Il aura été le plus prolixe des cinéastes français, avec Jean-Pierre Mocky, et sans doute le plus énigmatique. Il n’était pas énigmatique par défaut, ce qui arrive à bien des cinéastes dénués de talent, mais par excès : parce que le monde lui-même est une énigme, et l’âme humaine un abîme profond. Il ne vénérait pas Flaubert et Simenon pour rien. Chabrol se masquait en faisant mine de se découvrir : il aimait jouer tous les rôles, se montrer à la télévision où il faisait le pitre, parlait de la bonne cuisine ou du polar (deux véritables passions), pour cacher l’essentiel. La vérité se cache toujours derrière les illusions, aimait-il à dire. Il avait appris de Fritz Lang (son cinéaste préféré) et Hitchcock (sur lequel il avait coécrit un livre avec son ami Rohmer), que le cinéma est avant tout un art de la mise en scène, que le monde est secrètement régi selon un ordre établi (Chabrol marxiste : une hypothèse très sérieuse), et qu’il est essentiel pour faire du cinéma de caler son regard sur ce qui, au-delà de l’illusion, révèle la face cachée des êtres et des choses. Chabrol croyait à la connaissance comme démarche métaphysique et mathématique, pour avancer et déchiffrer, dépasser et transgresser les règles établies. L’espace mental et virtuel du cinéma de Chabrol ressemble à un jeu d’échecs, avec ses rois et reines, ses tours et ses cavaliers, ses fous et ses pions. Chaque personnage des films de Chabrol est une pièce d’un jeu intime, dont il était l’humble organisateur. Pour lui le cinéma était l’outil de cette connaissance, et en cela il était digne de Roberto Rossellini, à qui la Nouvelle Vague doit tant. Se méfier des apparences, laisser advenir ou entrevoir un « autre monde », plus vrai et où les passions et les pulsions fonctionnent librement. C’était ça, le cinéma de Chabrol, décliné à travers maintes variantes et sur tous les modes, léger ou grave, policier ou onirique, prosaïque ou poétique.

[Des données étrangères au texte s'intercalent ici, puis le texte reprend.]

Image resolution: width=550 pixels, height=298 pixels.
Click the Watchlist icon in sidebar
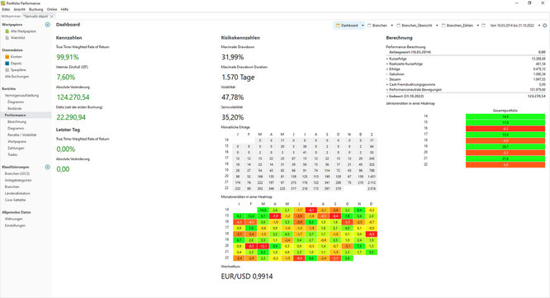[7, 37]
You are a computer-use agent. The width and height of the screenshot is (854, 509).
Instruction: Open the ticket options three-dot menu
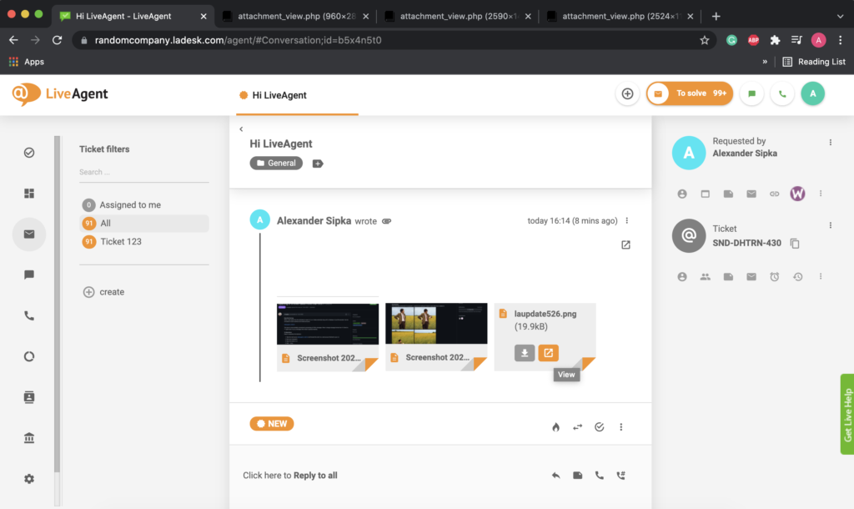[x=830, y=224]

Le cinéma français a toujours été tiraillé entre deux extrêmes, l’académique et l’expérimental. C’est sa marque de fabrique, son ADN ou son image de marque. Chabrol, comme son ami François Truffaut en son temps, faisait tenir cette voûte, en sorte que les extrêmes coexistent ou cohabitent. À lui seul, il a incarné ce tiraillement, osant tout et s’en donnant à cœur joie. Chaque nouveau film s’ajoutait à une longue série dont il savait, lui le cinéphile passionné, qu’elle constituerait ce qu’on appelle une œuvre. Il y a une œuvre Chabrol, comme il en existe quelques-unes dans le cinéma français. Pas beaucoup. Il faudra à coup sûr la reconsidérer. Il aimait le cinéma à la folie, l’ambiance familiale des tournages. Ambiance popote, pour donner le change. En réalité, tel Simenon, il n’a cessé de sonder l’âme humaine sous toutes les facettes, de la bêtise au crime, de la passion à l’adultère, de l’appât à la veulerie. Et cela l’amusait au plus haut point. Il ne jugeait jamais. Et c’était là aussi sa force.